ALWAYS pause and report blocker for:

| Situation | Required Action | |-----------|-----------------| | Critical risk without mitigation plan | STOP. Escalate. Risk cannot be accepted without plan. | | Multiple correlated critical risks | STOP. Report compound exposure. Wait for portfolio decision. | | Risk owner not identified | STOP. Unowned risks are unmanaged. Require owner assignment. | | Assumption invalidated | STOP. Trigger re-planning based on new reality. |

Cannot Be Overridden

The following requirements are NON-NEGOTIABLE:

| Requirement | Cannot Override Because | |-------------|------------------------| | Risk documentation | Undocumented risks cannot be managed or communicated | | Owner assignment | Unowned risks never get mitigated | | Response plans for CRITICAL/HIGH | High severity demands action, not just awareness | | Regular risk review | Risks change; stale assessments mislead decisions | | Correlation analysis | Isolated analysis misses compound risk exposure |

If user insists on violating these:

1. Escalate to orchestrator
2. Do NOT proceed with incomplete risk management
3. Document the request and your refusal

---

Severity Calibration

Risk severity based on probability × impact matrix:

| Severity | Criteria | Response Required | |----------|----------|-------------------| | CRITICAL | Score 16-25 (High P × High I) | Immediate escalation, active mitigation, daily monitoring | | HIGH | Score 10-15 | Active mitigation plan, weekly monitoring, owner accountability | | MEDIUM | Score 5-9 | Documented response plan, bi-weekly monitoring | | LOW | Score 1-4 | Monitor and review quarterly, accept with documentation |

Report all severities. Escalate CRITICAL immediately.
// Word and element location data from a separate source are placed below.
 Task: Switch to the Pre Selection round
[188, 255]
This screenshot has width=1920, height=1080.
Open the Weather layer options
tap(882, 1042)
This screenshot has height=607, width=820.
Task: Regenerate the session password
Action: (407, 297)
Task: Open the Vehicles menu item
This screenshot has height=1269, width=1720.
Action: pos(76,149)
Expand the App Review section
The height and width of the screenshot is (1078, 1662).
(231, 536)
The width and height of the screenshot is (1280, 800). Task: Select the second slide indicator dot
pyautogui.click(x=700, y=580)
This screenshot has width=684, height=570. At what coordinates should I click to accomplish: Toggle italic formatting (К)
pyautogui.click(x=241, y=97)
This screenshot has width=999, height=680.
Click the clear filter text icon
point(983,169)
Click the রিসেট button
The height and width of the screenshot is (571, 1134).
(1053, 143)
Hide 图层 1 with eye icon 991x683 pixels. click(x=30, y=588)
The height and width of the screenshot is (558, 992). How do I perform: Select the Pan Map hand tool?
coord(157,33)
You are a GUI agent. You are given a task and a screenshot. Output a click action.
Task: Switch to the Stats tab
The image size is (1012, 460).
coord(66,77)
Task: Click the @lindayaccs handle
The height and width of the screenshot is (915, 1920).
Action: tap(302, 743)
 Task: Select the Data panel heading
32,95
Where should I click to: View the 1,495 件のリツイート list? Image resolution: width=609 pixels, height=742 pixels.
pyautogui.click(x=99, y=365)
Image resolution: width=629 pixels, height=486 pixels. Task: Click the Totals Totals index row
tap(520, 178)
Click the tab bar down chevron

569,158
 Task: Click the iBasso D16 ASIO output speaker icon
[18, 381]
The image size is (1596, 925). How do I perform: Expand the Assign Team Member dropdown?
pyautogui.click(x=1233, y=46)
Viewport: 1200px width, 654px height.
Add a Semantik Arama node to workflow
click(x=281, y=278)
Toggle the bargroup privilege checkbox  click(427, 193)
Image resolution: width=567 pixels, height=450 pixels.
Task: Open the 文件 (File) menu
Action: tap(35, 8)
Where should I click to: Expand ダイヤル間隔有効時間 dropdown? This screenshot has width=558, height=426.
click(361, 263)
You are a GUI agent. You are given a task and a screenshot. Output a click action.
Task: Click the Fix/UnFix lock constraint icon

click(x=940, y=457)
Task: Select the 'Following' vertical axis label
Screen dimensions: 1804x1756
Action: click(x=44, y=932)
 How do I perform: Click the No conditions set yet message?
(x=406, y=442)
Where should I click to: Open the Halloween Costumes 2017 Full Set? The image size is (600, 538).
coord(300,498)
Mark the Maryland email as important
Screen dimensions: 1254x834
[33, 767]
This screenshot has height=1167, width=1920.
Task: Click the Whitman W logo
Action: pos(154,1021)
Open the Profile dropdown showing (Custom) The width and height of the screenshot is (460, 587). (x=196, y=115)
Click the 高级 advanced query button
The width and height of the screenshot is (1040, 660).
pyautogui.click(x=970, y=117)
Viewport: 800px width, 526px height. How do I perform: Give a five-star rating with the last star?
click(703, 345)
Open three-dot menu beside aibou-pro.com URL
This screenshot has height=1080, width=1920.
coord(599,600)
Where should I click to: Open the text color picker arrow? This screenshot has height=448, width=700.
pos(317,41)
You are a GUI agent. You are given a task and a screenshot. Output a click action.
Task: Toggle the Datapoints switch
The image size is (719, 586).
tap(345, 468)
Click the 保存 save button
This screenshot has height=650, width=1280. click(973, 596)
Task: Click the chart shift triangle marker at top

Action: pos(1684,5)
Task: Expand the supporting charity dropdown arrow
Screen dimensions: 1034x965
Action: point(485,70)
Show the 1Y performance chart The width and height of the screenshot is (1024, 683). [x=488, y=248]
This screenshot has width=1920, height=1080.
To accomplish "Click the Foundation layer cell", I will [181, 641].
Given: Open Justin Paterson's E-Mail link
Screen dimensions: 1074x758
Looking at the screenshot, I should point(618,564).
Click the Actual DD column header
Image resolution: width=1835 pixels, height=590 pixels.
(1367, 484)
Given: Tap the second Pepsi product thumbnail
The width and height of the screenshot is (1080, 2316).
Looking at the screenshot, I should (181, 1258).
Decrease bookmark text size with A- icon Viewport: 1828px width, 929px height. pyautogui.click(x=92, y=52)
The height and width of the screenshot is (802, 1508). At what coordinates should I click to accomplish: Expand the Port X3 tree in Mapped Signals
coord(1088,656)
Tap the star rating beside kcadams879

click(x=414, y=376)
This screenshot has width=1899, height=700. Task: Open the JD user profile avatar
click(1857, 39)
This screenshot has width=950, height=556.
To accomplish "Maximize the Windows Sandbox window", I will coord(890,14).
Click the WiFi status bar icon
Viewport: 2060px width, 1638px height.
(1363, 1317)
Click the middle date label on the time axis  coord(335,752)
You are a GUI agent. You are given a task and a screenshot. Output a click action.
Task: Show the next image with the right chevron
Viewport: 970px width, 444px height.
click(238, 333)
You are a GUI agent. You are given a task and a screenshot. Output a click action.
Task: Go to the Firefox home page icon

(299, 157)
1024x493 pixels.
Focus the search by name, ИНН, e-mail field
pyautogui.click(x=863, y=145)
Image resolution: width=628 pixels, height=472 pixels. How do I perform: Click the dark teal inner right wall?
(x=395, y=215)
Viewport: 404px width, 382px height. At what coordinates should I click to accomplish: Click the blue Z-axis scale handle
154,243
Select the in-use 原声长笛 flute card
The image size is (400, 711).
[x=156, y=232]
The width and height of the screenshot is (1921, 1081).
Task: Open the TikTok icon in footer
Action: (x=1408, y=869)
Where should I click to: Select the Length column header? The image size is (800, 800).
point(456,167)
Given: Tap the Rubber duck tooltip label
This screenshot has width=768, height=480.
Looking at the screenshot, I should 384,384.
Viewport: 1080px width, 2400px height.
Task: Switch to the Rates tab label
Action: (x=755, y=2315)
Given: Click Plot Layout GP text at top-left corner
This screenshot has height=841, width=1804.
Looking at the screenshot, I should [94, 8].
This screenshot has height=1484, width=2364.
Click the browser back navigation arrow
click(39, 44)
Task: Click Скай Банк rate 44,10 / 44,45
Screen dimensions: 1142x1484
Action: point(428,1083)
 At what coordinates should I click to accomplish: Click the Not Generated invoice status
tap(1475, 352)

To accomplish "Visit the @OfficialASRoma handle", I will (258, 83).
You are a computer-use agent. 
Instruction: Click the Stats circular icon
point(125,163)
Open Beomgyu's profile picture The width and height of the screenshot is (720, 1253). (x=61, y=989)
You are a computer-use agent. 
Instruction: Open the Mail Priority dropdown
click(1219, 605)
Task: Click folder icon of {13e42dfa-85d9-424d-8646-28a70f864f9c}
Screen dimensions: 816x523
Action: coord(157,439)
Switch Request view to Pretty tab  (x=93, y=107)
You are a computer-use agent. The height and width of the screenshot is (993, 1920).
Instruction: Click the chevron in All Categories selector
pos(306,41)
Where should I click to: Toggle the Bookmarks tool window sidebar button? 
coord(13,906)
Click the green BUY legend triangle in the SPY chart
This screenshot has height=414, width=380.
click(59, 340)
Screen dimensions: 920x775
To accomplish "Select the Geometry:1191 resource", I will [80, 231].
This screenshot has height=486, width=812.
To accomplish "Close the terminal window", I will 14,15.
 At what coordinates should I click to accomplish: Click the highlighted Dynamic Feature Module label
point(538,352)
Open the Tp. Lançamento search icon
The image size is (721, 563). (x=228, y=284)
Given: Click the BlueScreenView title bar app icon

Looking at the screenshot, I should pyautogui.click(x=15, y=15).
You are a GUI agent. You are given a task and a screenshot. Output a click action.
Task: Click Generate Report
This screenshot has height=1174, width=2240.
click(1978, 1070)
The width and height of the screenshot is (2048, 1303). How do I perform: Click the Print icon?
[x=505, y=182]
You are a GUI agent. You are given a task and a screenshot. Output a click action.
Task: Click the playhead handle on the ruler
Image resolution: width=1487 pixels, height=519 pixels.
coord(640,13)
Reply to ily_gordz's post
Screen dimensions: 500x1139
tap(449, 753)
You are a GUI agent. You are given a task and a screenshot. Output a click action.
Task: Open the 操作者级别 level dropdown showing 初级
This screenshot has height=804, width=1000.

Act on HIGH this week.

---

Output Format

Risk Summary

# Portfolio Risk Summary - [Date]

## Risk Overview

| Metric | Value |
|--------|-------|
| Total Risks | N |
| Critical | N |
| High | N |
| Medium | N |
| Low | N |
| Mitigations Defined | N/N |
| Overdue Actions | N |

## Top Risks

| ID | Risk | Severity | Owner | Status |
|----|------|----------|-------|--------|
| R-001 | [Description] | Critical/High | [Owner] | [Status] |

## Risk Correlations

| Correlation | Risks | Combined Exposure | Action |
|-------------|-------|-------------------|--------|
| [ID] | [Risk IDs] | [Exposure] | [Action] |

## RAID Summary

| Category | Total | New | Closed | Overdue |
|----------|-------|-----|--------|---------|
| Risks | N | N | N | N |
| Assumptions | N | N | N | N |
| Issues | N | N | N | N |
| Dependencies | N | N | N | N |

## Recommendations

1. [Recommendation with rationale]
2. [Recommendation with rationale]

## Decisions Required

1. [Decision needed: Accept/Mitigate/Avoid risk X]

---

Execution Report

Base metrics per shared-patterns/execution-report.md:

| Metric | Value | |--------|-------| | Analysis Date | YYYY-MM-DD | | Scope | [Portfolio/Projects] | | Duration | Xh Ym | | Result | COMPLETE/PARTIAL/BLOCKED |

Risk-Specific Details

| Metric | Value | |--------|-------| | risks_identified | N | | risks_by_severity | C/H/M/L | | mitigation_plans | N | | overdue_actions | N |

---

When Risk Analysis Is Not Needed

<MANDATORY> MUST: Risk analysis is minimal only when ALL conditions are met: </MANDATORY>

| Condition | Verification | |-----------|-------------| | Recent analysis exists (<14 days) | Reference existing risk register | | No new projects or changes | Verify portfolio unchanged | | No risks materialized | Confirm no issues since last review | | No external changes | Verify market/vendor/regulatory stability |

MUST: Full risk analysis REQUIRED for the following conditions:

| Condition | Why Required | |-----------|-------------| | New project added | Unknown risks must be identified | | Risk materialized | Response effectiveness must be assessed | | External change occurred | Market, vendor, or regulatory changes create new risks | | Milestone approaching | Risk posture must be current for decisions | | Stakeholder requests update | Stale risk data undermines trust |

MUST: When in doubt, refresh the risk analysis. Outdated risk data causes preventable failures.